Saim Mohammed thought of the idea one day in class.
“We were discussing the gift giving process,” Mohammed remembered.
At the time, he was a freshman studying economics with an emphasis in sustainability.
“I thought of an interesting and new gift—a card, but not a normal card: A 3D pop-up photo card,” he said.
From that moment of inspiration came PopMemories, a business developed with the help of the Lundquist Center for Entrepreneurship (LCE), among many other resources.
The concept earned Mohammed many accolades and opportunities. He was a finalist in the 2020 Provost’s Innovation Challenge and a Spark Grant recipient. He also represented the University of Oregon in the 2020 Invent Oregon statewide university business competition.
Recently launched, consumers upload background and foreground images of a subject to the PopMemories website and, using photo-editing software, the subject is made to appear as if it’s three-dimensional, producing an image on a greeting card reminiscent of the actual memory.
“Our slogan is ‘bringing your memories to life,’” Mohammed said.
Appreciative of all the resources available to him at the University of Oregon, Mohammed points to Invent Oregon as particularly helpful.
“The biggest thing Invent Oregon provided was confidence,” Mohammed said.

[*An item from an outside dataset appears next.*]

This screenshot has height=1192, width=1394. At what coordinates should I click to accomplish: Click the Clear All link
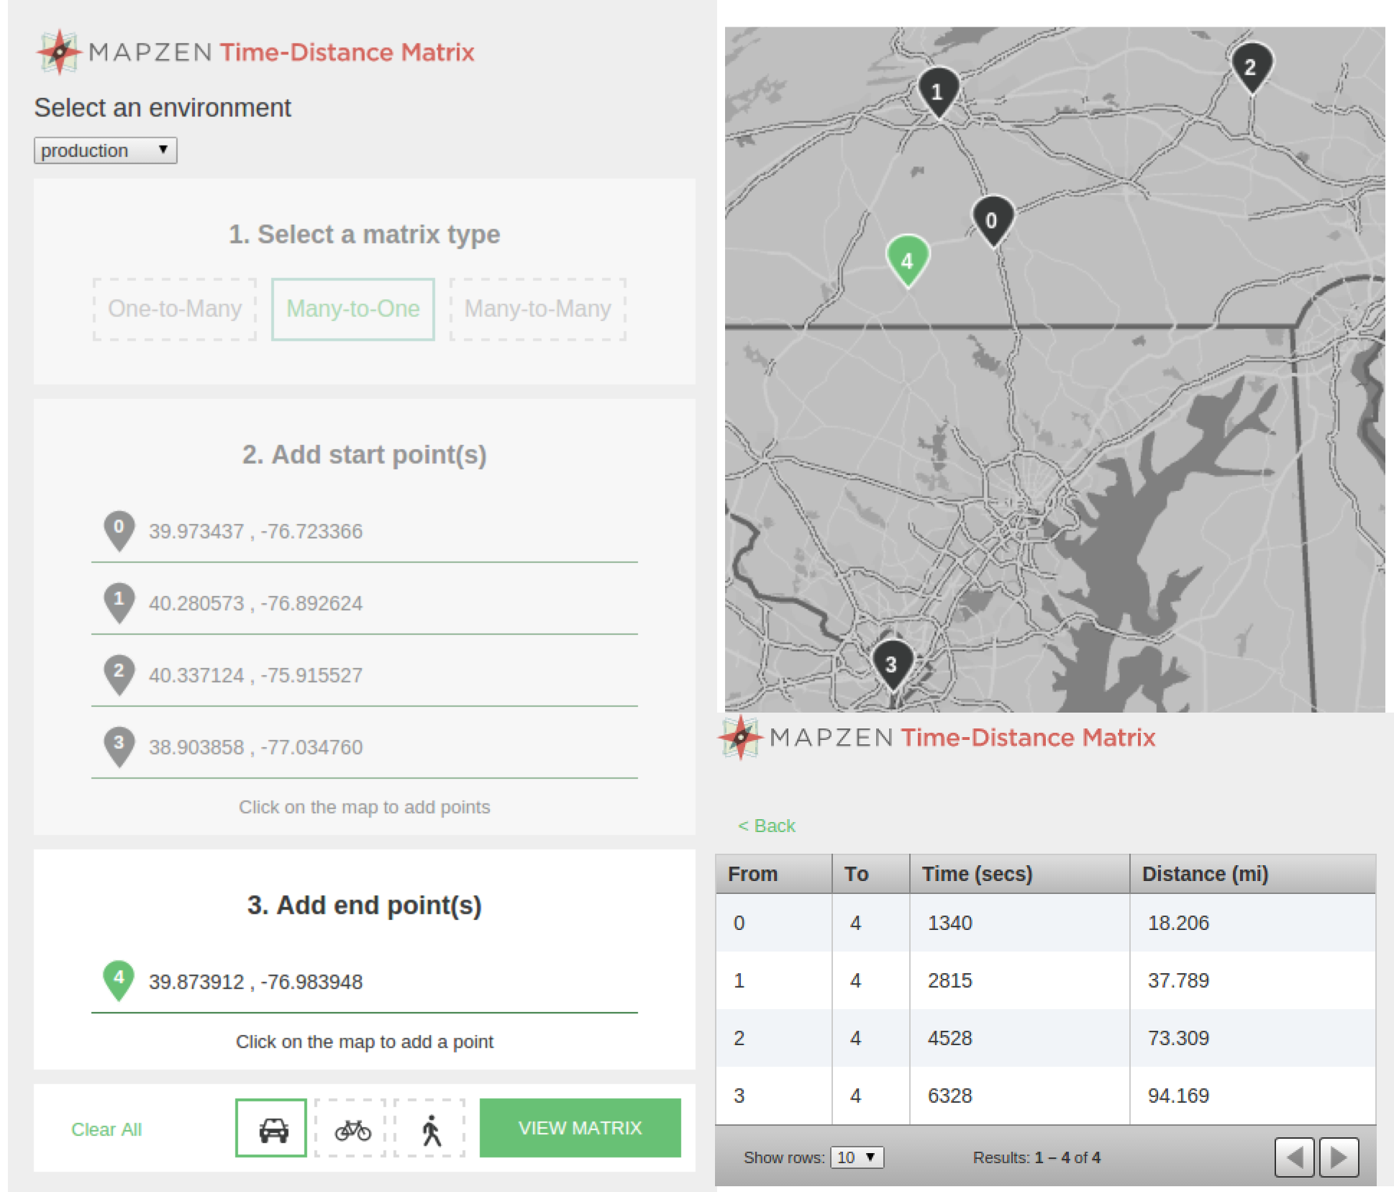(x=106, y=1129)
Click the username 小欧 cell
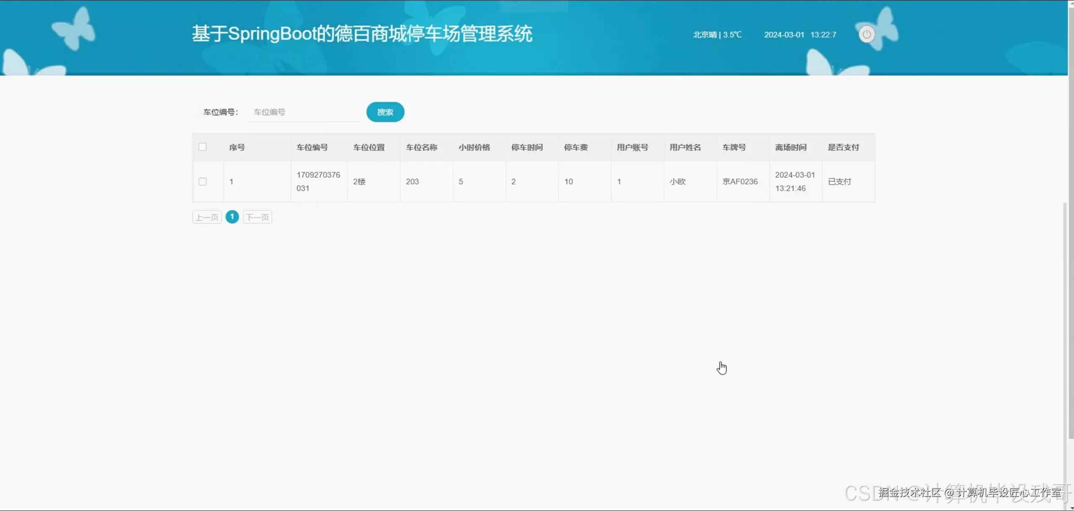 (x=677, y=182)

Invent Oregon helped him find the resources he needed to develop his product and launch his business. He met weekly with mentors and advisor who answered his questions or connected to others in the Oregon entrepreneurial ecosystem.
“Invent Oregon gave me great ideas to speed up my process,” Mohammed continued, “like using a cricut machine to cut paper quickly and produce a polished product.”
Mohammed also turned frequently to the Lundquist Center for Entrepreneurship for advice while developing his business.
“The Lundquist Center was always the first place I went whenever I needed help,” he said. “It was a great place to get feedback.”
Next steps for Mohammed include growing and expanding PopMemories, while always continuing to learn.
“I hope the future brings more exciting ideas and more knowledge and awareness,” he said, “because anyone can be an entrepreneur.” And to aspiring entrepreneurs enrolled at UO who dream of one day launching their own business, Mohammed said to enjoy the journey.
“No one goes into entrepreneurship knowing exactly what they are going to do and how they will get there,” he continued. “The journey is part of a process where you learn the specifics of your idea.”
He also cautioned against worrying too much if your idea is already taken.
“Many people say ‘every good idea is already taken,’ but in reality,” he said, “you don't need the next big thing, or something completely different. It is sometimes the common ideas that take off.”